» **Requisitos das tarefas**
(1) Traduza para o inglês a frase "Andressa lembra, porém, que as redes sociais representam apenas uma parte da realidade.", presente no texto sobre autocobrança na corrida.
(2) Dê sequência ao texto sobre autocobrança na corrida a partir da última frase apresentada.

____ Trecho fornecido

A comparação com o corredor da internet


As redes sociais também podem contribuir para aumentar a pressão. Tempos baixos, medalhas, pódios, treinos intensos e conquistas aparecem diariamente no feed de quem pratica corrida. Para quem está em outro estágio, acompanhar essas publicações pode alimentar a sensação de que está ficando para trás.


Andressa lembra, porém, que as redes sociais representam apenas uma parte da realidade.


“A rede social é uma vitrine. É comum que corredores se inspirem em outras pessoas, mas também passem a comparar suas próprias trajetórias com aquilo que veem na internet".

"Um corredor que reduziu seu tempo, completou uma distância inédita ou simplesmente conseguiu manter a rotina de treinos pode deixar de valorizar esses avanços por considerar insuficiente o desempenho quando comparado ao de outro atleta", completa.

Por isso, a psicóloga defende que o corredor faça uma pergunta antes de estabelecer suas metas: qual é o seu objetivo no esporte e onde você quer chegar?


A partir daí, segundo ela, é possível estruturar estratégias e um planejamento mais realista.


Quando o treino aumenta, mas o resultado não aparece


Outro momento delicado ocorre quando o atleta aumenta a carga de treinamento, mantém a dedicação, mas não consegue melhorar os resultados. A frustração pode alimentar ainda mais a cobrança e criar um ciclo prejudicial.


“Nesse momento, é importante realizar um automonitoramento emocional, focar nas necessidades básicas, como sono, hábitos e alimentação, realinhar o objetivo e criar um plano estratégico de ação”, orienta.

"A pressão constante também pode provocar medo de correr abaixo do melhor tempo ou de decepcionar treinador, familiares e até a si próprio. Quando o atleta acredita que precisa entregar 100% em todos os treinos e provas, o desgaste pode ultrapassar a esfera emocional", acrescenta.

De acordo com Andressa, "a falta de autoconhecimento pode elevar o nível de cobrança e até contribuir para o surgimento de lesões relacionadas ao estresse e ao desrespeito aos limites físicos".


Disciplina também precisa ter limite


A disciplina é uma das principais características de quem consegue manter uma rotina de treinamento. A autocobrança, inclusive, não é necessariamente prejudicial e pode funcionar como fonte de motivação.


O sinal de alerta aparece quando a cobrança começa a gerar prejuízos.


“Identificamos prejuízos quando passa a afetar o desempenho, interesse e vontade. Quando passo a exceder demais nos treinos e a não respeitar os limites físicos e mentais”, explica.

________
____ Dados extraídos

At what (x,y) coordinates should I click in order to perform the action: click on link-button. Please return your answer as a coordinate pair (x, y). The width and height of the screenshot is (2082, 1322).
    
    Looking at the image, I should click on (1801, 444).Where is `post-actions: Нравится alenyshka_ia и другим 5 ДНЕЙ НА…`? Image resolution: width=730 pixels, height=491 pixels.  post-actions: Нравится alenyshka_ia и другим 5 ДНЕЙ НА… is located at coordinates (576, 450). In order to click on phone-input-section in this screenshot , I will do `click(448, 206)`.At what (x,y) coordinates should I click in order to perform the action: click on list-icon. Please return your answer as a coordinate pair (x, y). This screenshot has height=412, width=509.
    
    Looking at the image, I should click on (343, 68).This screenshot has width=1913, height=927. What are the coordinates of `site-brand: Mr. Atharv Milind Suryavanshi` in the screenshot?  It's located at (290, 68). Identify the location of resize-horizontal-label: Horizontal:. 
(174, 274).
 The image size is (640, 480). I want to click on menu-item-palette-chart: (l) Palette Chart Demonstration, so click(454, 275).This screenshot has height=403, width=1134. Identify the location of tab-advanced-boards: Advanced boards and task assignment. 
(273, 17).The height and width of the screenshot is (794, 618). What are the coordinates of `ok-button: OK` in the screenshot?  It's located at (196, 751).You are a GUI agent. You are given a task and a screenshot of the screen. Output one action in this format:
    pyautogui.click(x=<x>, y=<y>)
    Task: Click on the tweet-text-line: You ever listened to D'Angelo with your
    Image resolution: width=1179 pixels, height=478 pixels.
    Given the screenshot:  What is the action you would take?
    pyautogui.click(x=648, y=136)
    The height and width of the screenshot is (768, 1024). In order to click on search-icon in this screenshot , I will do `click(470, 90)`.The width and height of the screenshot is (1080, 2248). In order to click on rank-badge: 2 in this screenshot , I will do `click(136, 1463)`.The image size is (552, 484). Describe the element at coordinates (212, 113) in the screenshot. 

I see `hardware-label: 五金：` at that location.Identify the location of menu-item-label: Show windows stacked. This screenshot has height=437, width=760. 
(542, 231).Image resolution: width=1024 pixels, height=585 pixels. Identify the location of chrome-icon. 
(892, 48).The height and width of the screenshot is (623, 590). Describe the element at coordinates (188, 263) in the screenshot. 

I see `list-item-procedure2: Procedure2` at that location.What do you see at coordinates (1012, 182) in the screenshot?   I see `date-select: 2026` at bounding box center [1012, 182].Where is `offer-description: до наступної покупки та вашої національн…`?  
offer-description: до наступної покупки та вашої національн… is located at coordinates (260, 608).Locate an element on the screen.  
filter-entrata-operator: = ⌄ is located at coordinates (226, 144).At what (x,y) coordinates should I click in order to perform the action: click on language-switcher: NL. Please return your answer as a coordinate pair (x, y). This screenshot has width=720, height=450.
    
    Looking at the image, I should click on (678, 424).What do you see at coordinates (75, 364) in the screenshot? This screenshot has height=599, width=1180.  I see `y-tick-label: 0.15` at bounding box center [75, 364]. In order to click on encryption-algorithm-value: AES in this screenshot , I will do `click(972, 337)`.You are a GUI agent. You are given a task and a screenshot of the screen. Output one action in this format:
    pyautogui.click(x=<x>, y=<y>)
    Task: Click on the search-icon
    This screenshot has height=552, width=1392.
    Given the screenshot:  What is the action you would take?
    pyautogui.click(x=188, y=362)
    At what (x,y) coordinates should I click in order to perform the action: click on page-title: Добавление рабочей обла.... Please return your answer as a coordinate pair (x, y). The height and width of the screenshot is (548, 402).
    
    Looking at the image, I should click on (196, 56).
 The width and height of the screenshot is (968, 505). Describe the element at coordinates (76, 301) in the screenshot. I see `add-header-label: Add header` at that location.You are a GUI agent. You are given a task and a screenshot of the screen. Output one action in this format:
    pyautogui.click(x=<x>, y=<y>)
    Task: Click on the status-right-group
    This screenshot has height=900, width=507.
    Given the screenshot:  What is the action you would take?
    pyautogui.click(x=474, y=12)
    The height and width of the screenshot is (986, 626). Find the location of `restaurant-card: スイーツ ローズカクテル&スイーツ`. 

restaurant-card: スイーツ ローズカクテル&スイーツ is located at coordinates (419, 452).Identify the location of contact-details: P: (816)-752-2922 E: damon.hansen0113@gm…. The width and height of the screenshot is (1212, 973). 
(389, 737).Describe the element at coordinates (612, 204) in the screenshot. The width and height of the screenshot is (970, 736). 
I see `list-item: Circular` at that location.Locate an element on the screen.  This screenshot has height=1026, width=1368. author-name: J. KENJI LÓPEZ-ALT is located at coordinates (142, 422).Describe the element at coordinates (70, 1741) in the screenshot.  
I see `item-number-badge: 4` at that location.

________

» **Tarefas resolvidas**
(1) Andressa points out, however, that social media represents only part of reality.

(2)
Entre os sinais que merecem atenção estão exaustão mental, desesperança, desânimo, sensação de fracasso, perda de controle emocional e baixa autoestima. Nessas situações, a orientação é conversar com a equipe técnica e buscar profissionais especializados em saúde mental.


Lesões e a perda da identidade esportiva


Para corredores que construíram grande parte da identidade pessoal em torno do desempenho esportivo, uma lesão ou período de afastamento pode ser especialmente difícil.


A mudança repentina na rotina, nos treinamentos e nos planos pode funcionar como um gatilho emocional. Segundo Andressa, é necessário aceitar as condições momentâneas e buscar novas formas de atuação e novos papéis sociais.


"Esse processo também pode aparecer em momentos de transição de carreira ou aposentadoria esportiva, quando o atleta precisa encontrar novas maneiras de se relacionar com a própria identidade".


Alta performance sem sofrimento


Para a psicóloga, o caminho para buscar evolução sem transformar a corrida em fonte de sofrimento passa pelo autoconhecimento.


"O corredor precisa compreender seus objetivos, limitações e necessidades para estabelecer estratégias compatíveis com sua realidade. Também é importante reconhecer pequenas conquistas e desenvolver uma relação mais empática consigo mesmo. Aprenda a validar suas conquistas, mesmo as menores. Seja autocompassivo, exerça se ver de uma forma mais empática, mesmo diante da autocobrança”, aconselha.

A busca pela evolução, portanto, não precisa ser abandonada. O desafio é evitar que o desempenho se torne a única medida de valor do corredor.


“Dias ruins fazem parte da vida, só não torne esses dias como rotina na sua vida. Cuide-se!”, finaliza Andressa Carneiro.